Topping off is when a gas station attendant continues to fill a tank after the nozzle clicks off. The action can cause the tank to overflow, sending harmful gas vapors into the atmosphere, Knight said.

"Despite what some drivers believe, topping off can be bad for your car and the environment," Knight said.

Overfilling a tank can damage it by causing too much pressure to build inside the tank. This usually happens in hot weather as gasoline vapors expand in the heat.

Also, many newer nozzles, particularly in larger cities, have a backflow-capture device built in that automatically sucks in the overflow gas, causing customers to pay for gas they don't receive, Knight said.

"There are plenty of reasons topping off is not a good idea," Knight said.

The ban follows the federal government's rules last year calling for tightened air quality for gas stations nationwide.
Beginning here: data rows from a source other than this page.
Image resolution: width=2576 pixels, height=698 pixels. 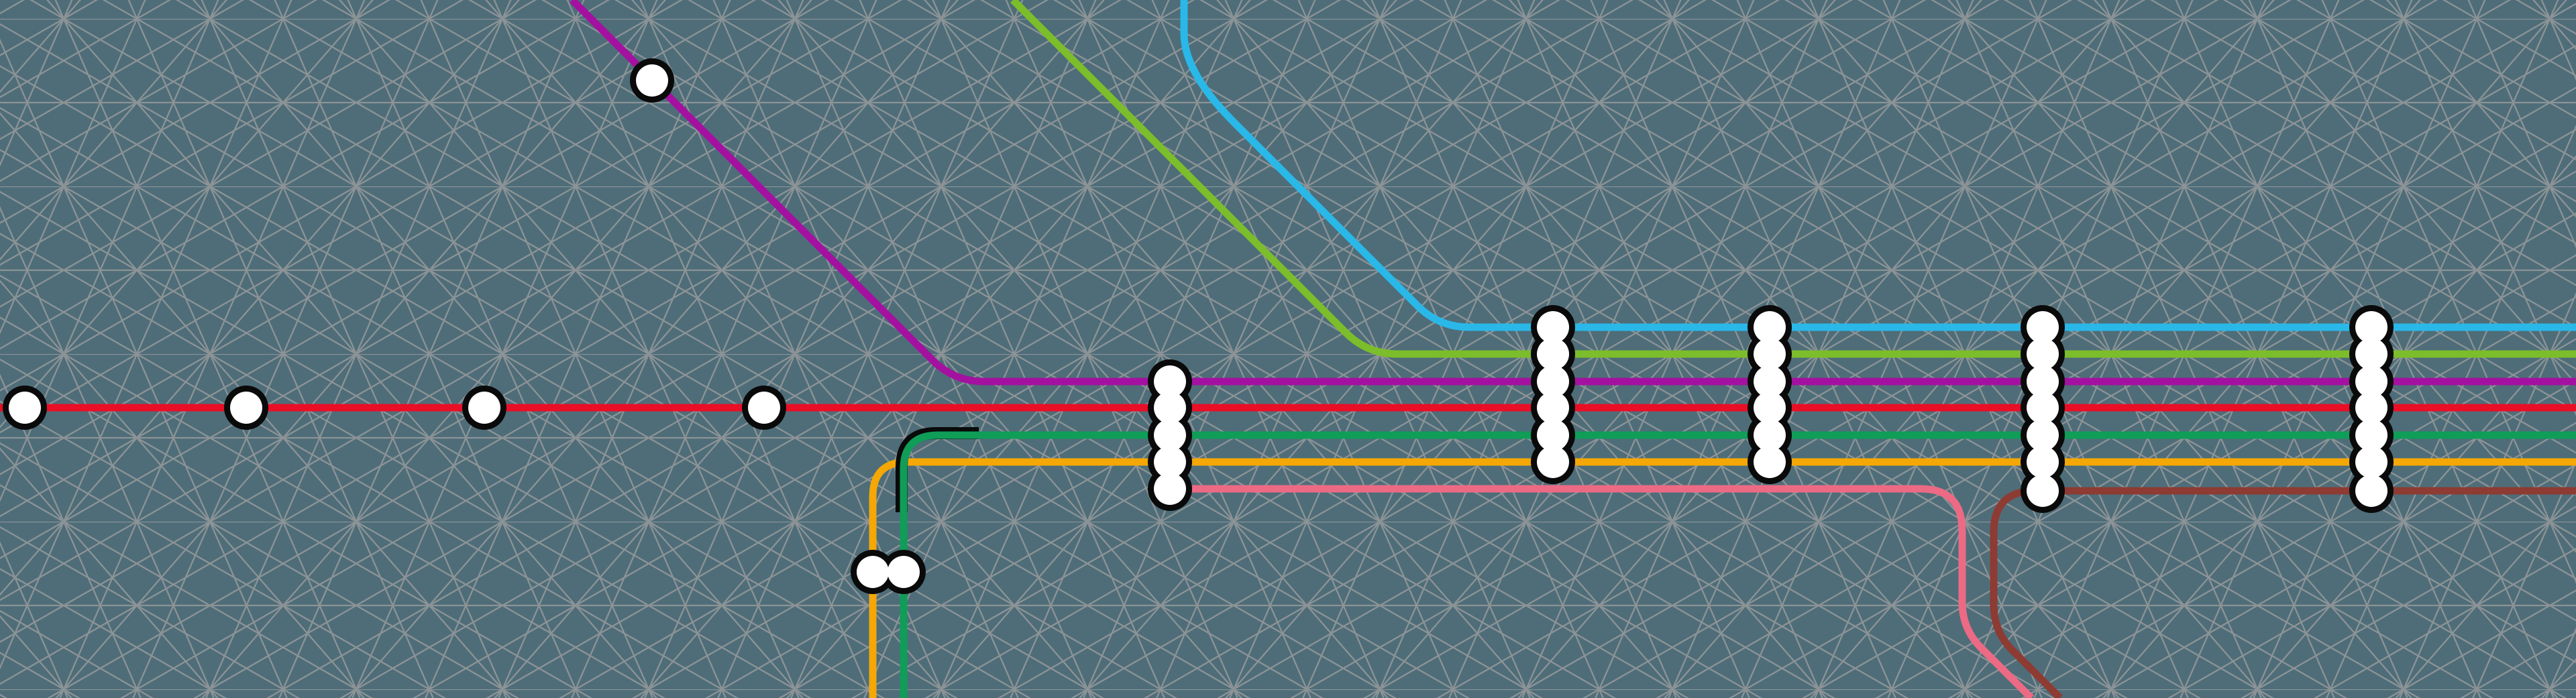 I want to click on station-orange-teal-pair, so click(x=888, y=572).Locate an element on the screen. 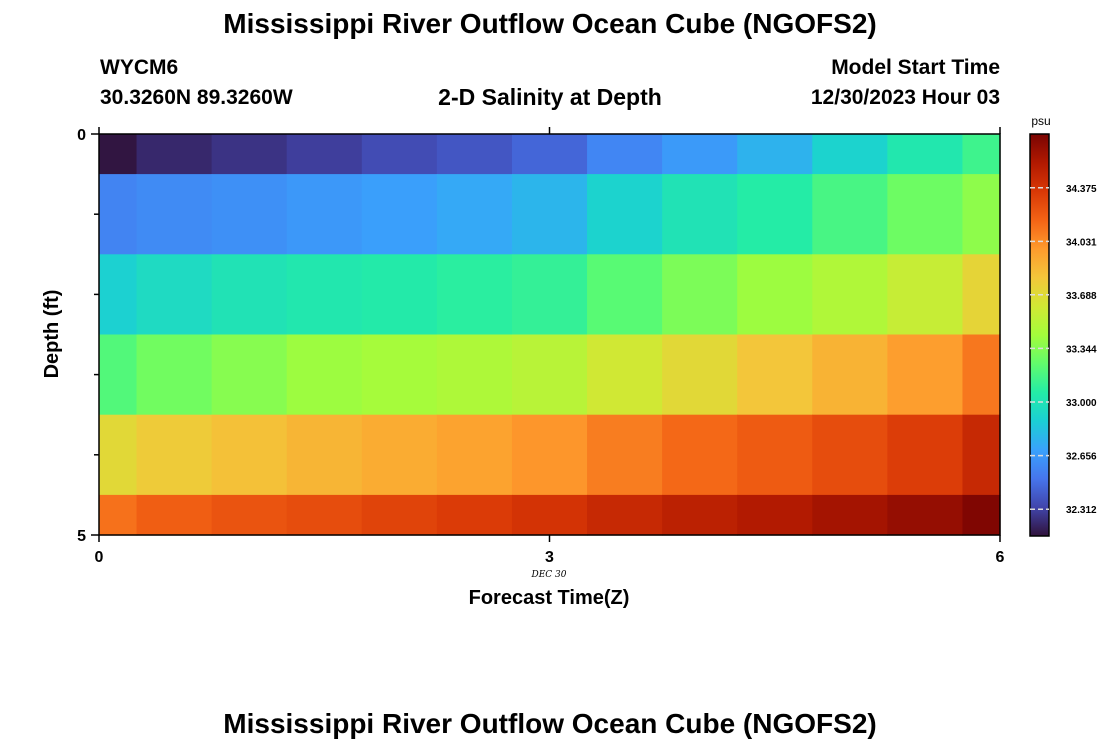  colorbar-tick-label: 33.000 is located at coordinates (1082, 404). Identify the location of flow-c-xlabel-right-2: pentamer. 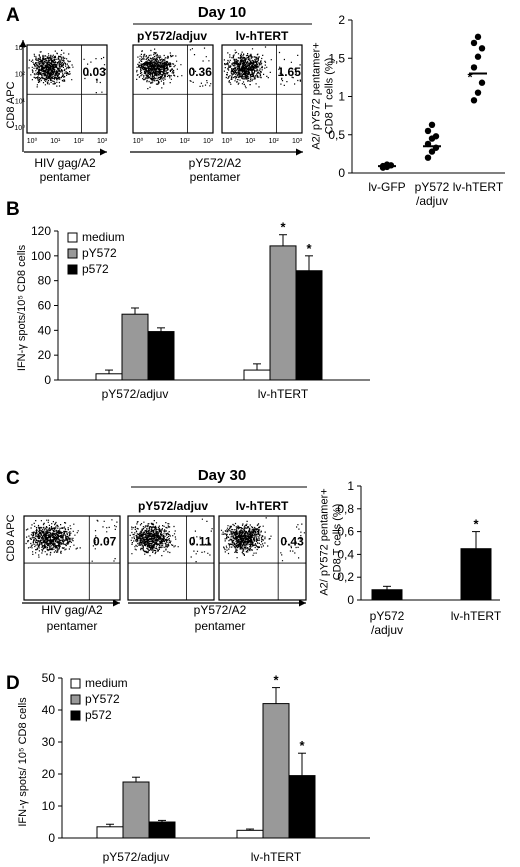
(220, 626).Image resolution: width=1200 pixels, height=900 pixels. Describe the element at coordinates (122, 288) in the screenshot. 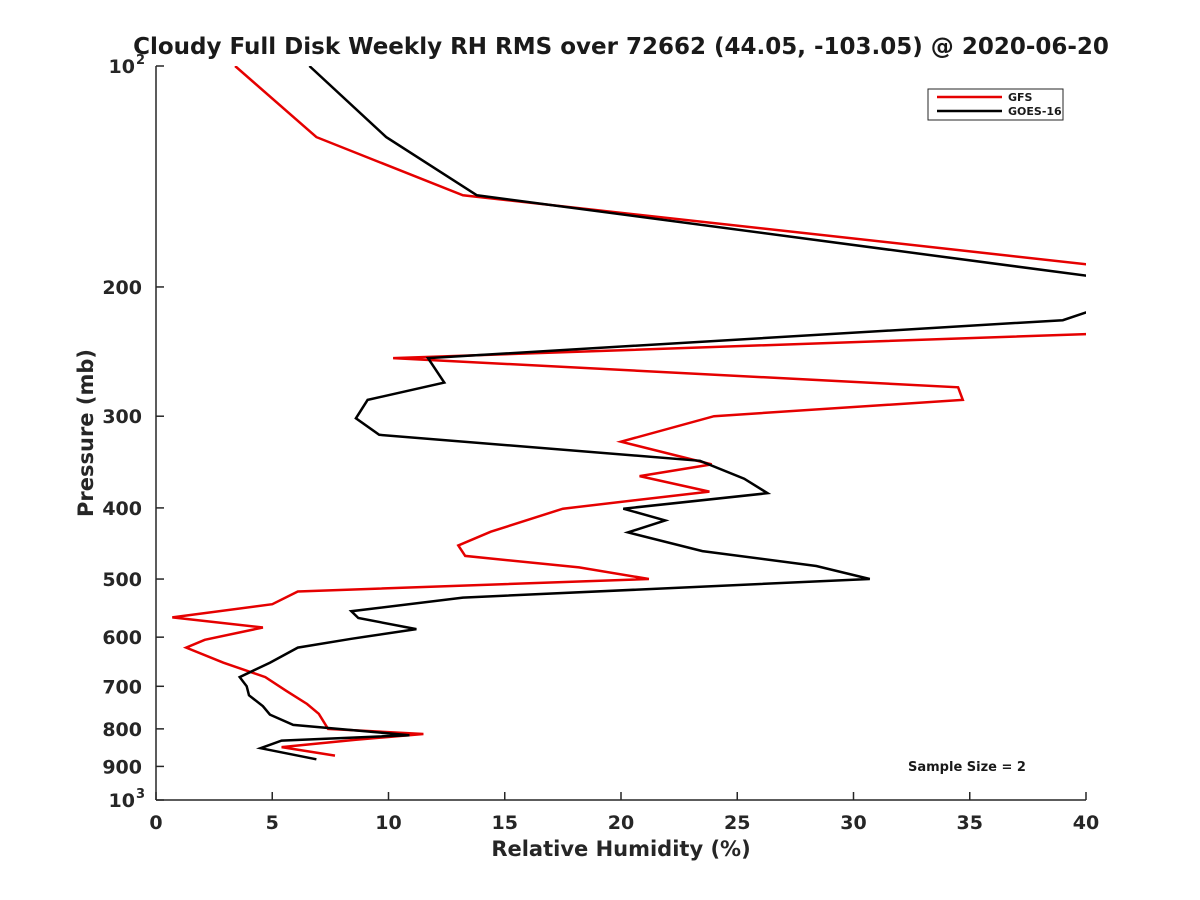

I see `y-tick-label: 200` at that location.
Oregon has adopted tougher standards than required in an attempt to reduce pollution from gasoline vapors by an estimated 28 tons per year.

Federal standards only apply to facilities that dispense 100,000 gallons per month and does not address topping off at the pump.

"We thought this would be easy to do in Oregon, since we employ people whose job it is to fill drivers' gas tanks," Knight said. "The rules will be sent to all gas stations so workers can be educated."

In addition, DEQ adopted new measures pertaining to how gasoline is transferred and stored at gas stations. Stations across the state now must be equipped with airtight controls when gas is transferred from a tractor trailer to storage tanks.

Medford stations already are equipped with these controls, along with stations in the Salem and Portland areas.